▸ Task goal: Set the pictures aside and transcribe exactly the lines from the one containing "Collapse the sonoff" through the final line of the records.

Start of Records shown

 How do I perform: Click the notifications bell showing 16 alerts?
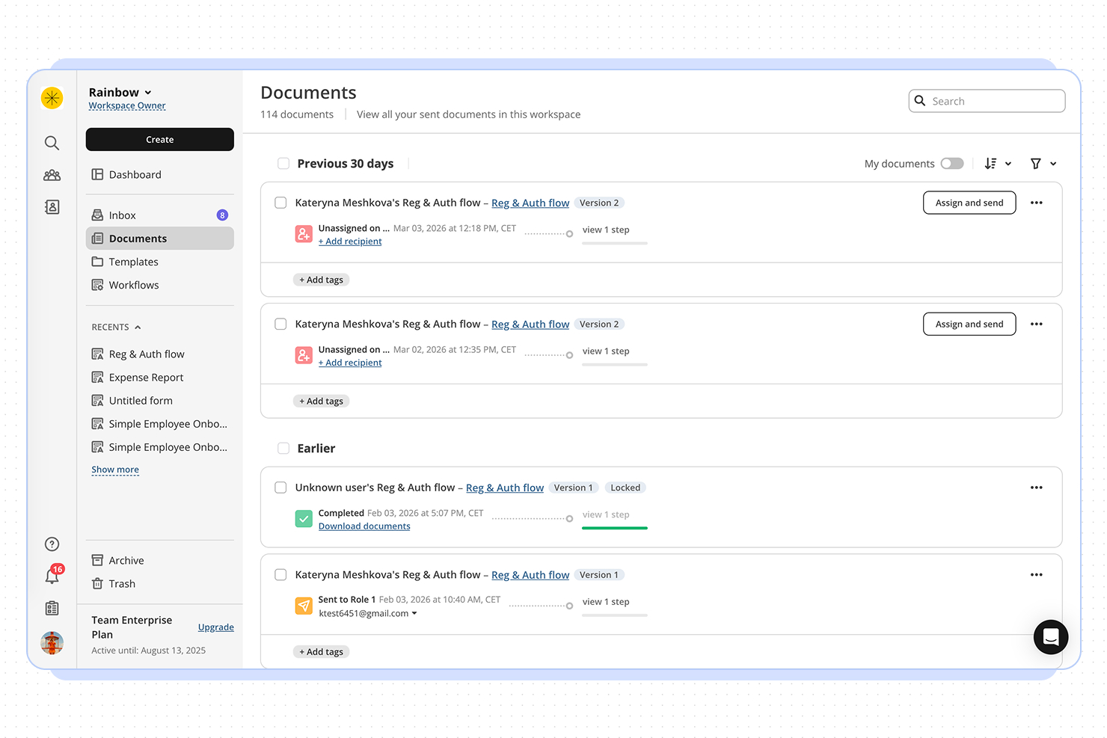pos(52,576)
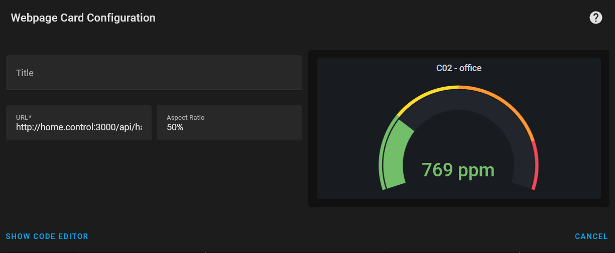Cancel the card configuration dialog
The height and width of the screenshot is (253, 615).
[x=591, y=236]
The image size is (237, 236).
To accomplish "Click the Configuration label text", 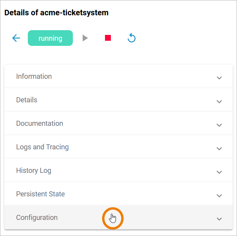I will 37,218.
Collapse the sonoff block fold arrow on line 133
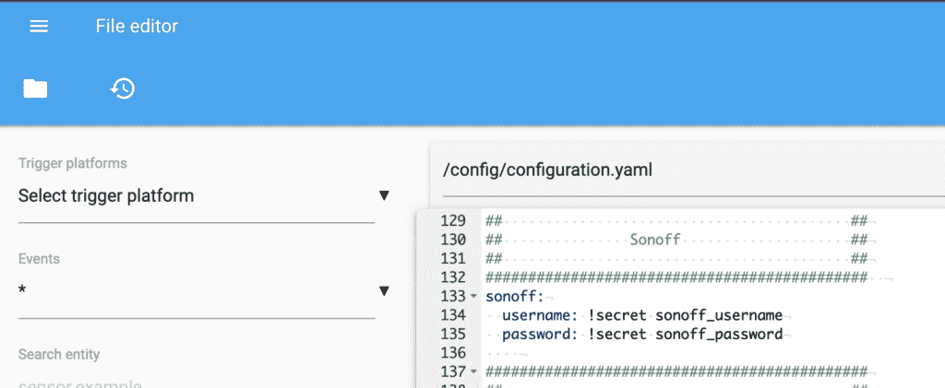 (473, 297)
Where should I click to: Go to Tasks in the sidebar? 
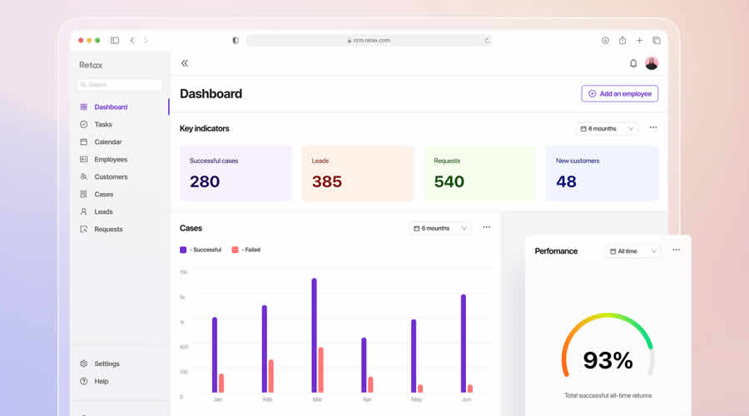click(103, 125)
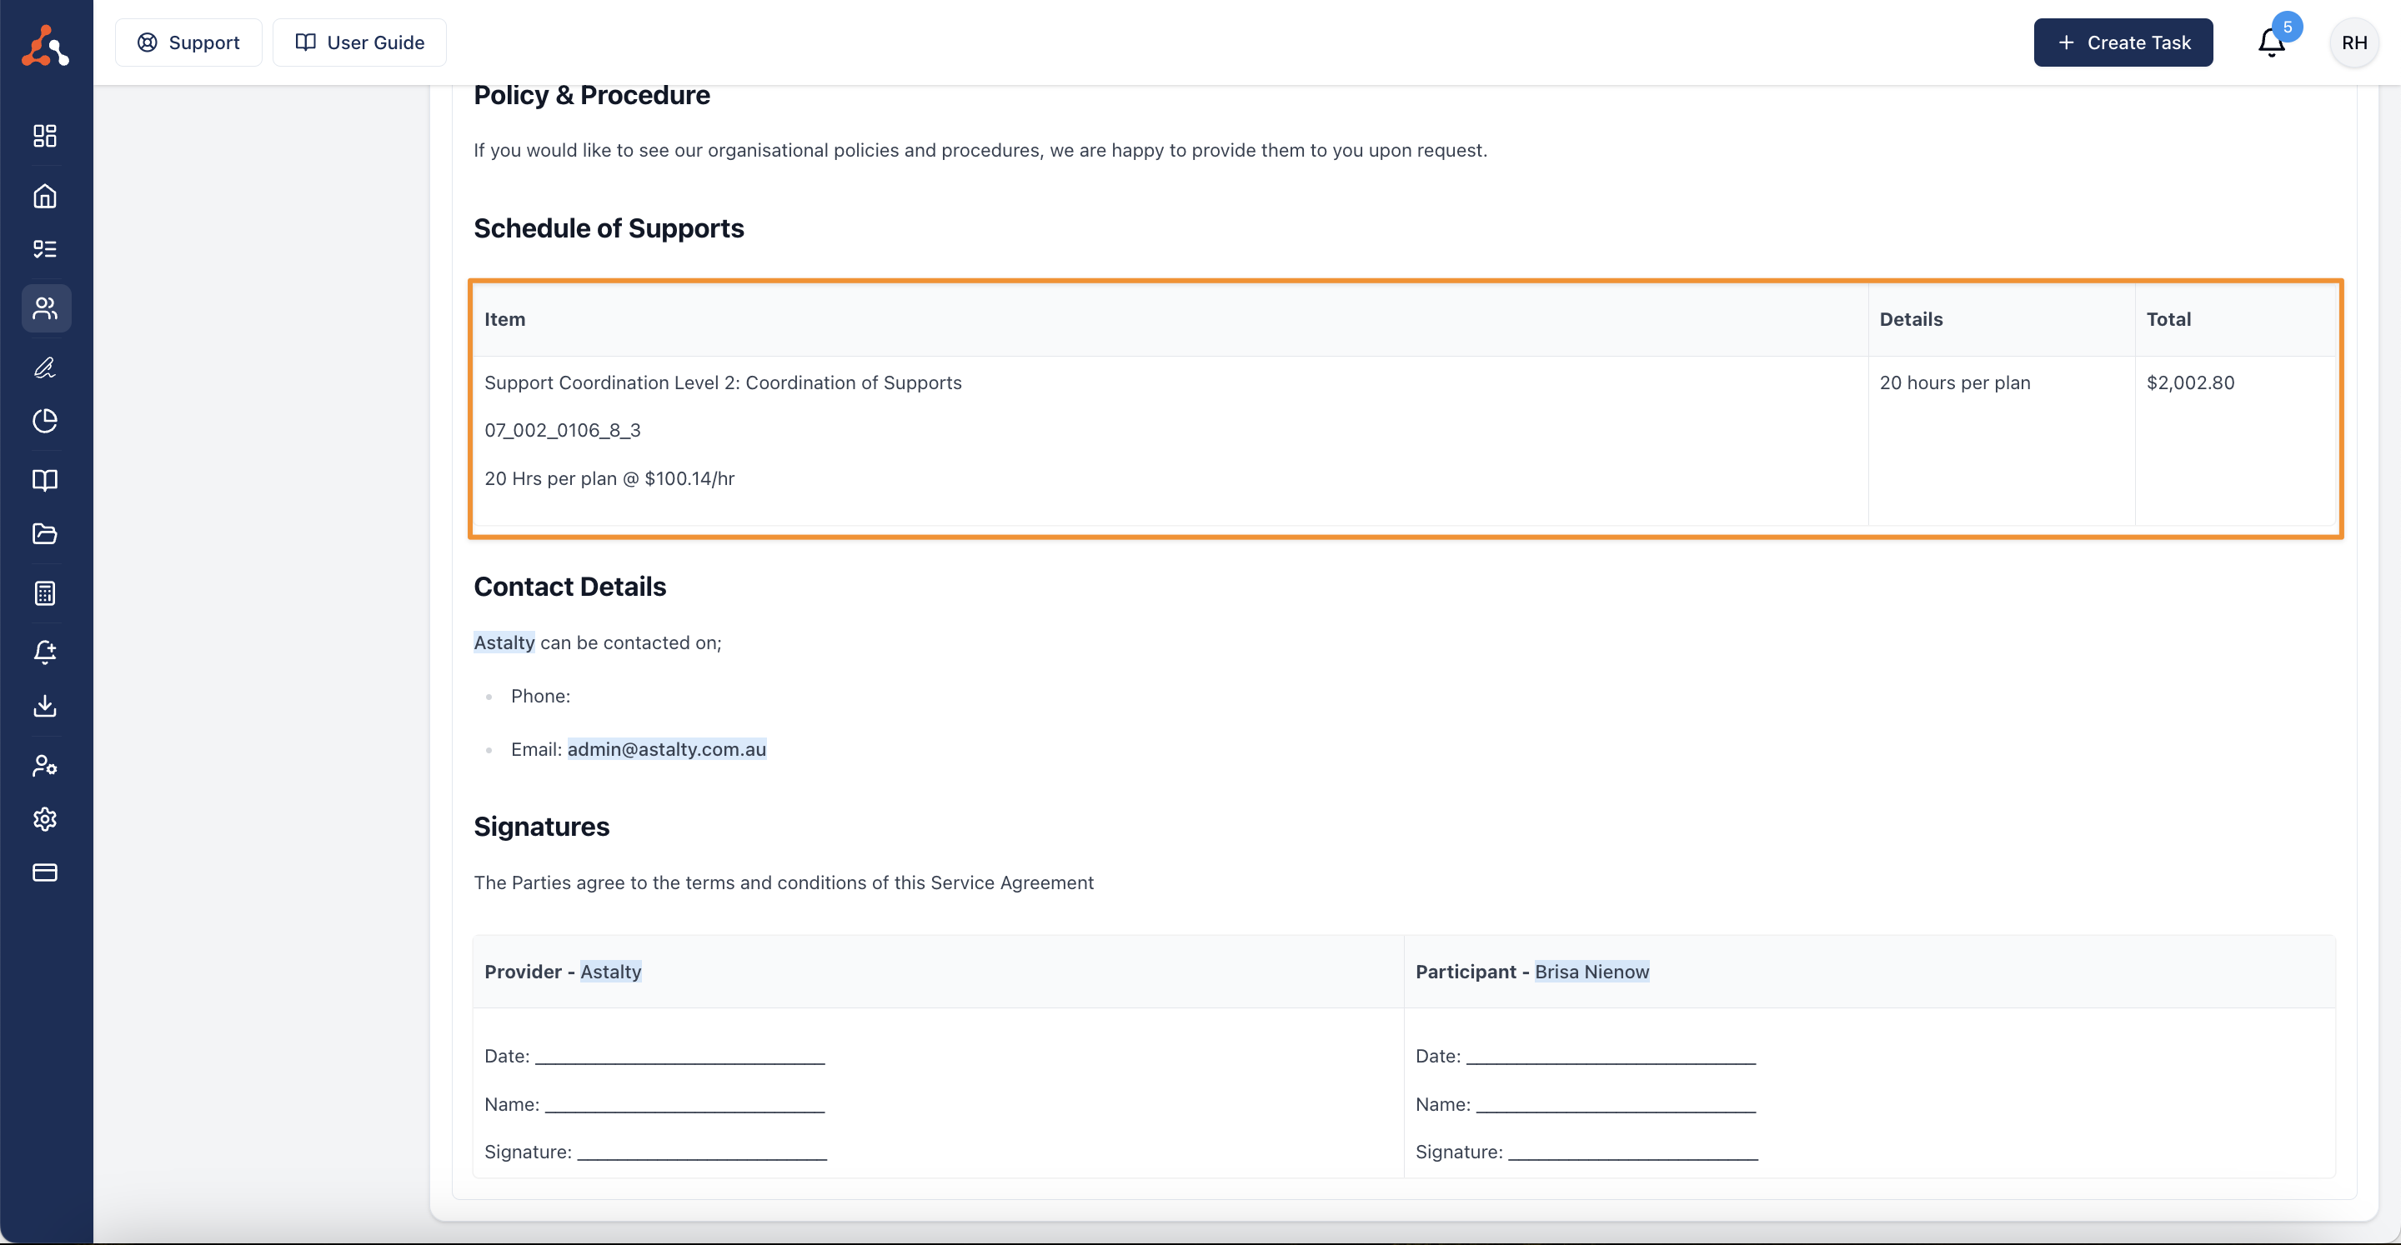Open the calculator icon in sidebar
This screenshot has height=1245, width=2401.
point(45,593)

End of Records shown

▸ Answer area:
Collapse the sonoff block fold arrow on line 133
 (473, 297)
Where should I click to: Go to Tasks in the sidebar? 
click(103, 125)
Open the calculator icon in sidebar
This screenshot has height=1245, width=2401.
point(45,593)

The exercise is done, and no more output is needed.